Merge pull request #26 from IntelPython/example-work

samaid · web-flow · commit d1dd3ba398e8 · 2023-03-22T11:51:24.000-05:00
Improving parallel MC use-case example
diff --git a/examples/README.md b/examples/README.md
@@ -17,10 +17,40 @@ This data is post-processed as necessary for the application.
 Code is tested to estimate the probability that 3 segments, obtained by splitting a unit stick 
 in two randomly chosen places, can be sides of a triangle. This probability is known in closed form to be $\frac{1}{4}$.
 
+Run python script "stick_triangle.py" to estimate this probability using parallel Monte-Carlo algorithm:
+
+```
+> python stick_triangle.py
+Parallel Monte-Carlo estimation of stick triangle probability
+Parameters: n_workers=12, batch_size=262144, n_batches=10000, seed=77777
+
+Monte-Carlo estimate of probability: 0.250000
+Population estimate of the estimator's standard deviation: 0.000834
+Expected standard deviation of the estimator: 0.000846
+Execution time: 64.043 seconds
+
+```
+
 ## Stick tetrahedron problem
 
 Code is used to estimate the probability that 6 segments, obtained by splitting a unit stick in 
 5 random chosen places, can be sides of a tetrahedron. 
 
 The probability is not known in closed form. See
-[math.stackexchange.com/questions/351913](https://math.stackexchange.com/questions/351913/probability-that-a-stick-randomly-broken-in-five-places-can-form-a-tetrahedron) for more details.

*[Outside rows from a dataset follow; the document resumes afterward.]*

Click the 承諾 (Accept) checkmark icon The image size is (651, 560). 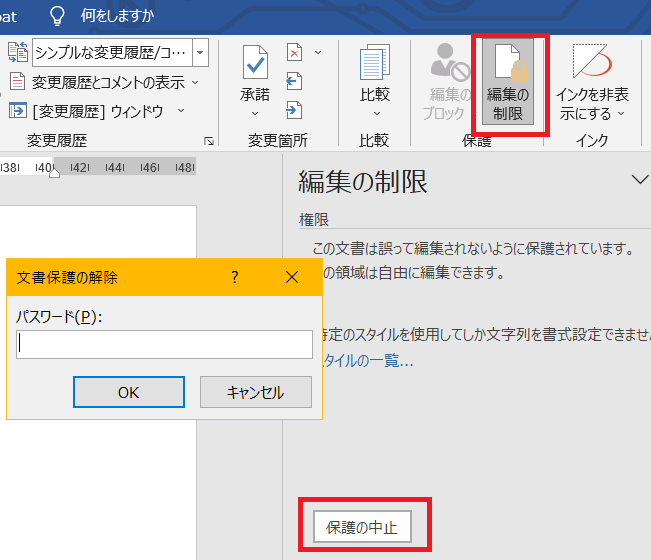(255, 65)
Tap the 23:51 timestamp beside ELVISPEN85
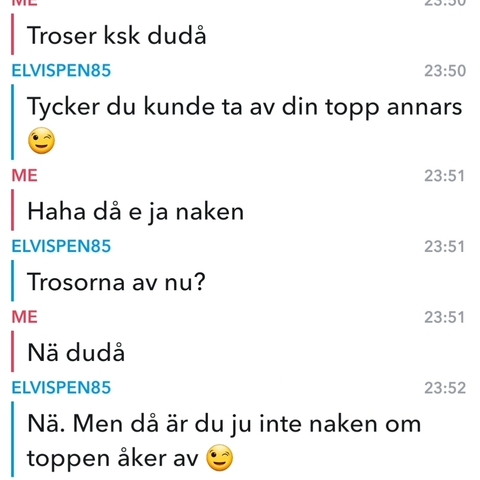The image size is (480, 480). click(x=444, y=247)
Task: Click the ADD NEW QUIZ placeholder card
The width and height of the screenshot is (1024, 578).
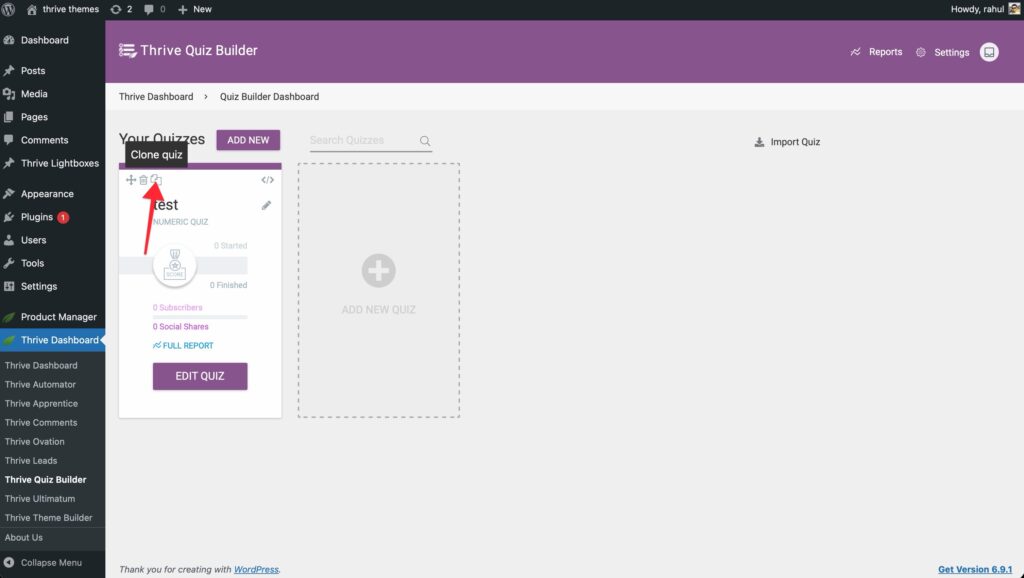Action: 379,290
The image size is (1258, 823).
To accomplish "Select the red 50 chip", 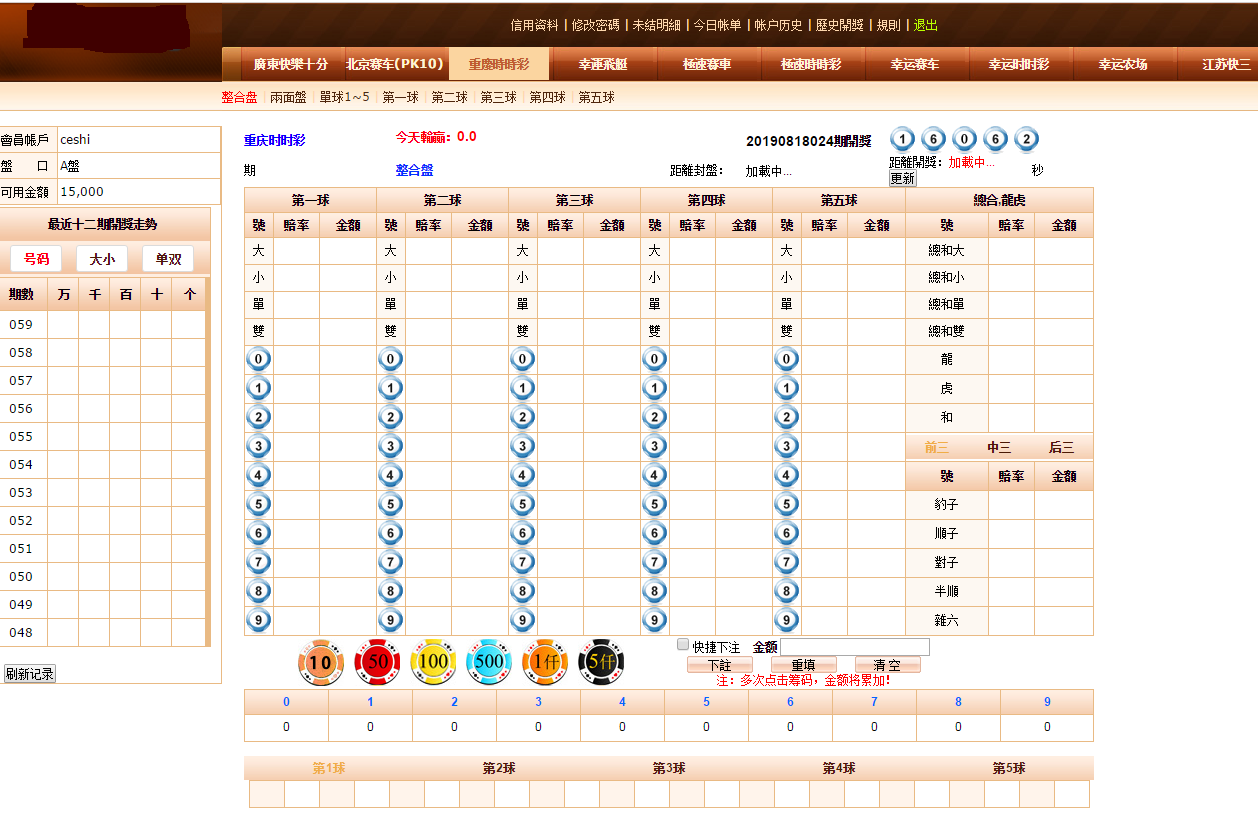I will 376,662.
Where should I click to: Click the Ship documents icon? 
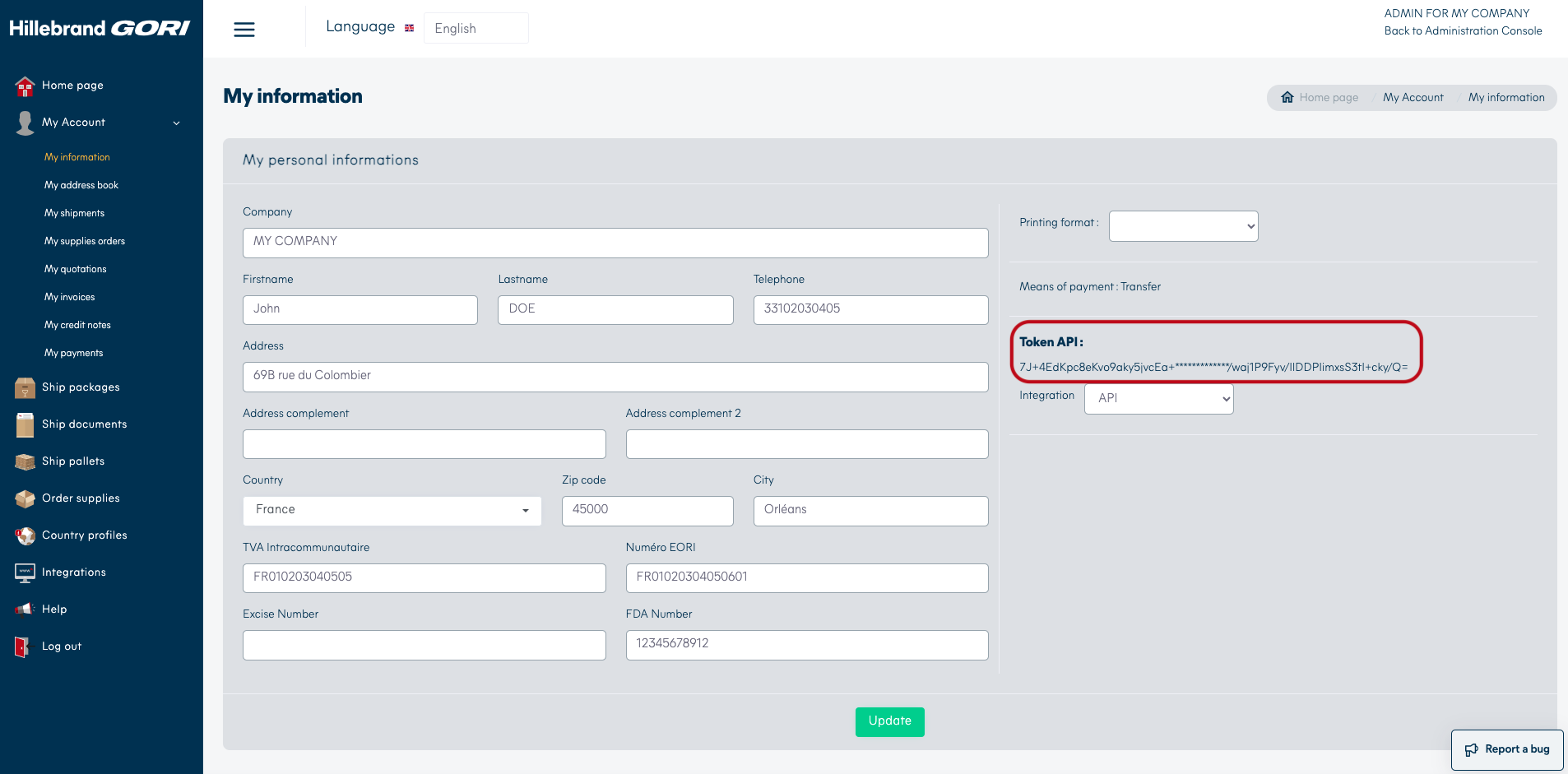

+[math.stackexchange.com/questions/351913](https://math.stackexchange.com/questions/351913/probability-that-a-stick-randomly-broken-in-five-places-can-form-a-tetrahedron) for more details.
+
+```
+> python stick_tetrahedron.py -s 1274 -p 4 -n 8096
+Parallel Monte-Carlo estimation of stick tetrahedron probability
+Input parameters: -s 1274 -b 65536 -n 8096 -p 4 -d 0
+
+Monte-Carlo estimate of probability: 0.01257113
+Population estimate of the estimator's standard deviation: 0.00000488
+Expected standard deviation of the estimator: 0.00000484
+Total MC size: 530579456
+
+Bayesian posterior beta distribution parameters: (6669984, 523909472)
+
+Execution time: 30.697 seconds
+
+```
diff --git a/examples/parallel_mc.py b/examples/parallel_mc.py
@@ -1,21 +1,23 @@
 import multiprocessing as mp
+from functools import partial
 
 __all__ = ['parallel_mc_run']
 
 def worker_compute(w_id):
     "Worker function executed on the spawned slave process"
-    # global _local_rs
-    return _worker_mc_compute(_local_rs)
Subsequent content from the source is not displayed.